The Moon card is stunningly beautiful. The Goddess stands in the pool of the unconscious with symbols of psychic knowledge all around her. The darkness is illuminated with these attributes. In its position on the Tree of Life the Moon combines Victory with the Kingdom of God to produce a more feminine, intuitive aspect to universal consciousness.
Pamela Colman Smith was a student of the occult and a person with profound psychic abilities. She brought these with her into contemporary occult groups such as the Golden dawn but there were other gifts she brought as well. Her design of the RWS Tarot explicitly implies integration of the masculine and feminine, thus making the universal consciousness accessible to everyone through Tarot. This view seems to be validated by the literature, and the Moon card in this reading confirms it too. This assimilation of gender is unusual in most religions and many spiritual endeavours.
I know many of us here have groaned at some of the images but when you look at the light and not the lampshade you see a different message, one that was appropriate in the context of the times.
How will Colman Smith be remembered?
The Devil Card is also striking. His form is orange, yellow and black but the horns and the third eye are inescapable. At his feet a naked man and woman pose. This card is about material success and achievement, mingling victory and beauty on the path to those goals. But the Third Eye beams, reminding us that we can perceive things differently: that the rewards of material success are not what life, happiness and integrity are all about.

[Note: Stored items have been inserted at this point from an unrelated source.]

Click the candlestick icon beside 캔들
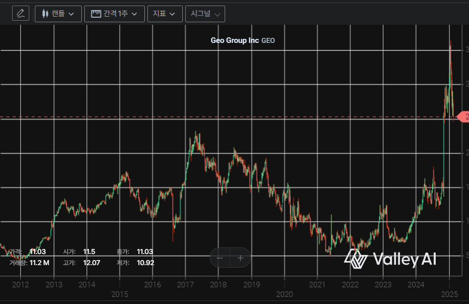 click(45, 14)
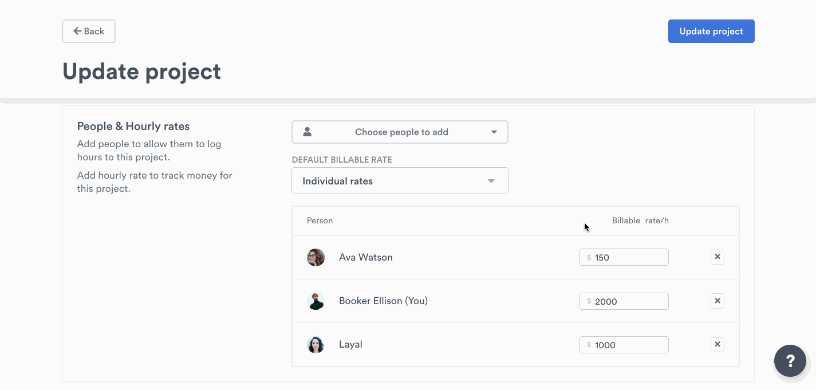This screenshot has width=816, height=390.
Task: Click the chevron on the default billable rate dropdown
Action: click(x=491, y=180)
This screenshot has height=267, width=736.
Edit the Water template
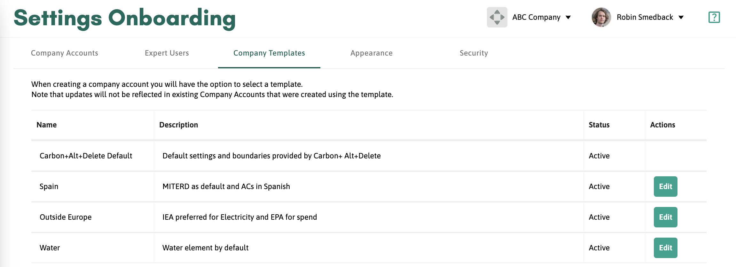[x=665, y=248]
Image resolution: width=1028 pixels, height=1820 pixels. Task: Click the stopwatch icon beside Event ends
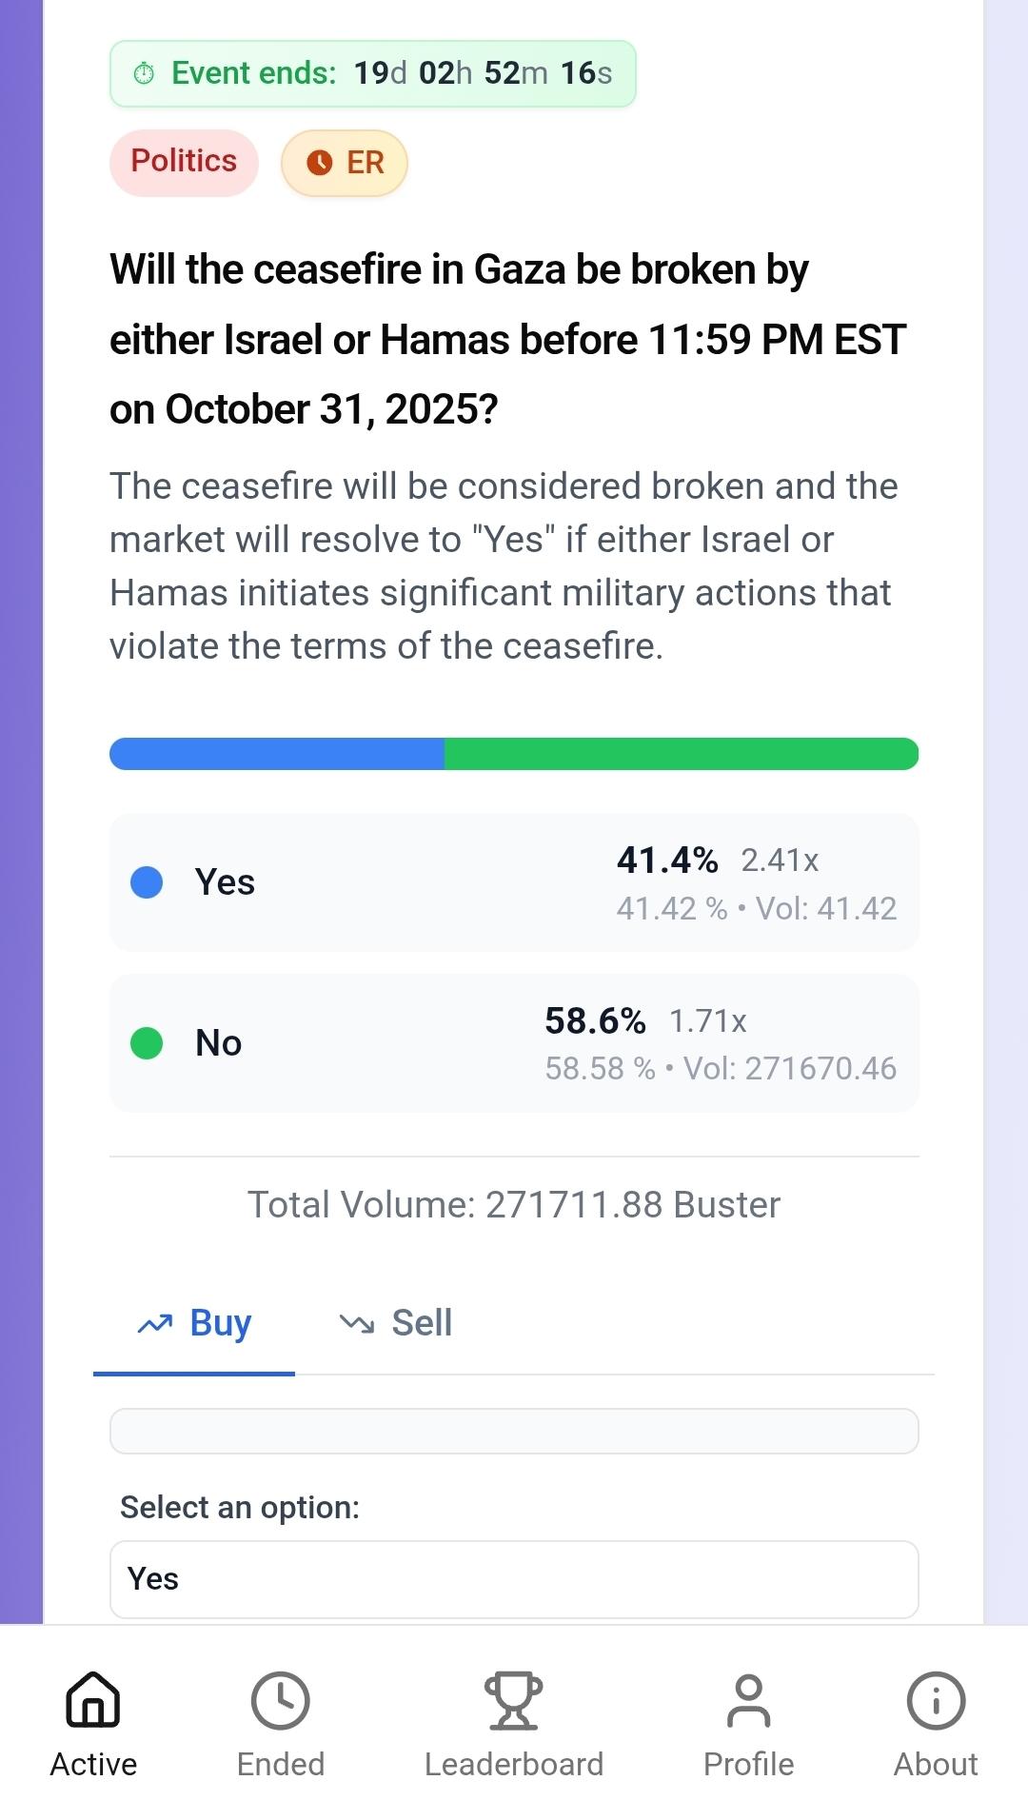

This principle is also manifest through Colman Smith’s life and vision. She was an impoverished woman artist and occultist who died with virtually nothing and who now lies buried in an unknown grave. And yet her work, along with that of Waite, launched Tarot into the 20th century and gave it the popular footing it has today. Would we be at Aeclectic now were it not for those first steps?
So the message of her life, as well as that of the Tarot system she visually created, is that spiritual truth lies behind the glossy façade of worldly appearances and success. This understanding is open to anyone.
And so in what direction does this lead us?
The Emperor is a stunningly authoritative figure in glorious orange, surrounded by all the trappings of leadership and power. This image glows with strength, energy and the tenacity to hold to the vision no matter what. Colman Smith’s life demonstrated this as well. The Tarot images took years to produce and, according to various authorities (Kaplan for example), came very much from her own knowledge and spiritual vision. It is ironically representative of her work that the leadership she showed in her humble physical frame and materially diminished life is shown so dramatically in the form of the Emperor.
But that is Colman Smith’s message, I think: that anyone of us can show spiritual leadership; and that this quality in its most humble but glorious way is frequently present in the lives of the ordinary folk around us.
Pamela, you captured my heart and mind today. It is hard to get a strong sense of you from old and fuzzy photographs. You look like any other woman in the street. What you told me through this reading fits with what I have read about you this afternoon. There is not much information about you but your spirit lives in the strong and colourful Tarot you designed, your other paintings and the poignant glimpses of your true self that remain in the material plane.
We celebrate your life.
Moongold
As the day passes into evening I thought I would ask her, through the Tarot of the Sephiroth, how she would like to be remembered. I thought she would see no incongruity in this, as it was her work which opened the doors to the production of many different Tarot decks. I have only had this deck for a week or so and am a real novice with it but what the heck?
Tarot of the Sephiroth maps the creative process in the Tree of Life, the matrix of human consciousness explicit in Qabalah. I won’t go into this here as I barely understand it myself and it will take 50 years to get there, I think. However there seem to be three fundamental concepts underlying Qabalah and they are force, form and consciousness or direction. The spread I’ve used for this reading draws on these.
This particular spread determines the essential energy of the matter, the form the energy uses and the direction of the matter. What, how and where is a very simple way of putting it.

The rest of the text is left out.